**Deine Aufgaben**
- A) Warum findet der Text über Magath und Schalke die harte Gangart gegenüber Christoph Metzelder plausibel? Erkläre es in ein bis drei Sätzen.
- B) Schreib den Abschnitt aus dem Text über Magath und Schalke zwischen „Und die letztjährige“ und „Neuerfindung des Schalke-Fußballs.“, beides eingeschlossen, neu ab und ändere dabei „Pragmatismus“ in „Strenge“.

Zumindest kann ihm eines nicht vorgeworfen werden: Dass er die Ruhe verliert. Vielmehr gehört es zu Magaths seit Jahren kultivierten Wesenszügen, seine Taktik von Spiel zu Spiel zu verändern, Spieler auf ungewohnten Positionen aufzubieten oder Führungskräfte öffentlich zu demontieren, um sie so zu Höchstleistungen zu treiben.

Nur zur Erinnerung: Letzte Saison verlief nur so erfolgreich, weil sich die Gegner nur schwer auf Schalke einstellen konnten. Mal setzte Magath auf ein 4-3-3 mit zwei oder einem Sechser, mal auf ein 4-4-2 mit Raute oder Doppelsechs, mal auf ein 4-2-3-1. Plötzlich agierte der defensive Mittelfeldspieler Peer Kluge als verkappte hängende Spitze oder Rechtsverteidiger Rafinha hinten links.

Und die letztjährige Leistungssteigerung von Kevin Kuranyi und Jefferson Farfan ist nur mit der teils rüden, aber offenbar wirksamen Kritik Magaths an ihnen zu erklären. Daher ist auch seine harte Gangart gegenüber Christoph Metzelder plausibel.

Die Neuerfindung des Schalke-Fußballs

Es ist demnach wenig erstaunlich, dass Magath auch in dieser Saison an seinem bewährten und von Pragmatismus geprägten Coachingstil festhält.

In einem zentralen Punkt jedoch versuchte sich Magath an etwas Neuem - und scheint dabei die Fähigkeiten seiner Spieler überschätzt zu haben: Die Neuerfindung des Schalke-Fußballs.

Seit Jahren definierte sich die Mannschaft über die Verteidigung und die Zerstörung des gegnerischen Spiels. Eine Herangehensweise, die weitgehend erfolgreich war, jedoch nicht Magaths Ansprüchen genügt.

**Bereitgestelltes Material**
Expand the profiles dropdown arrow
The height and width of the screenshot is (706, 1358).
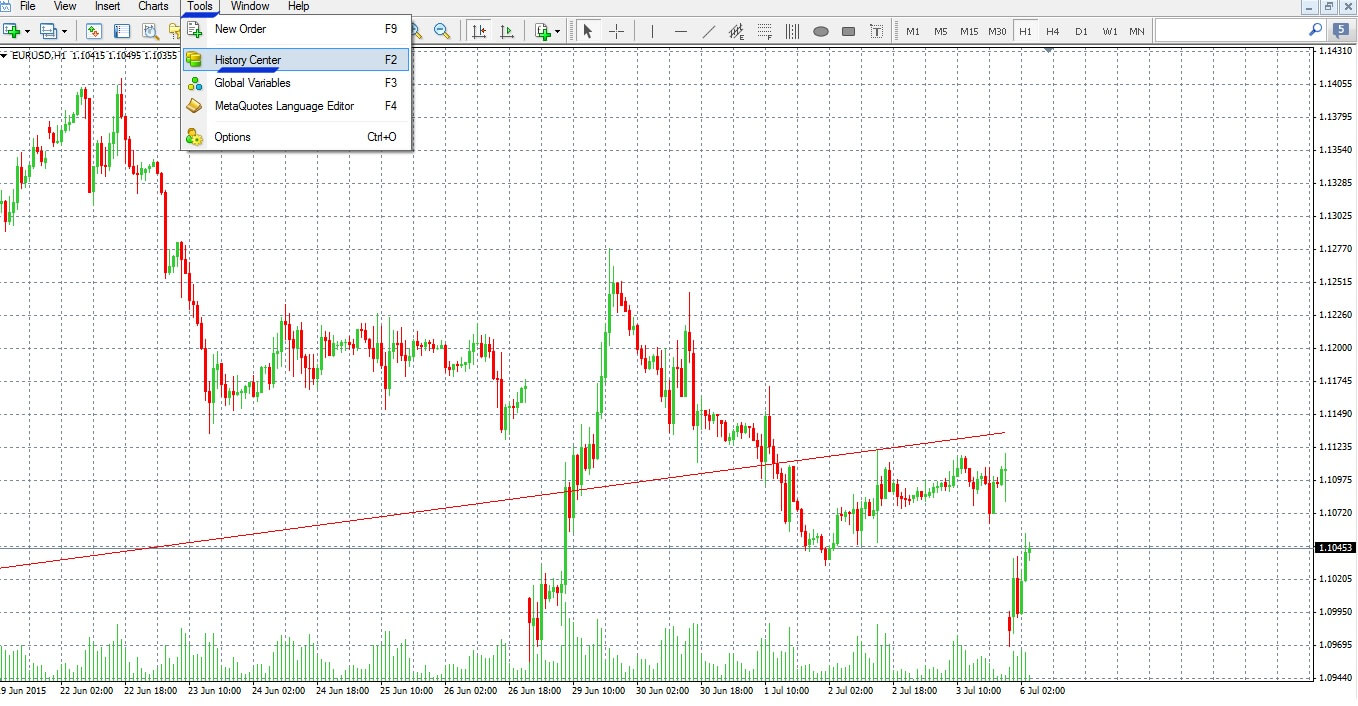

**Ausgearbeitete Lösungen**
- A) In der letzten Saison haben sich Kevin Kuranyi und Jefferson Farfan gesteigert. Das lässt sich laut Text nur mit Magaths teils rüder, aber offenbar wirksamer Kritik an ihnen erklären. Deshalb erscheint es schlüssig, dass er auch mit Metzelder hart umgeht.

- B)
Und die letztjährige Leistungssteigerung von Kevin Kuranyi und Jefferson Farfan ist nur mit der teils rüden, aber offenbar wirksamen Kritik Magaths an ihnen zu erklären. Daher ist auch seine harte Gangart gegenüber Christoph Metzelder plausibel.

Die Neuerfindung des Schalke-Fußballs

Es ist demnach wenig erstaunlich, dass Magath auch in dieser Saison an seinem bewährten und von Strenge geprägten Coachingstil festhält.

In einem zentralen Punkt jedoch versuchte sich Magath an etwas Neuem - und scheint dabei die Fähigkeiten seiner Spieler überschätzt zu haben: Die Neuerfindung des Schalke-Fußballs.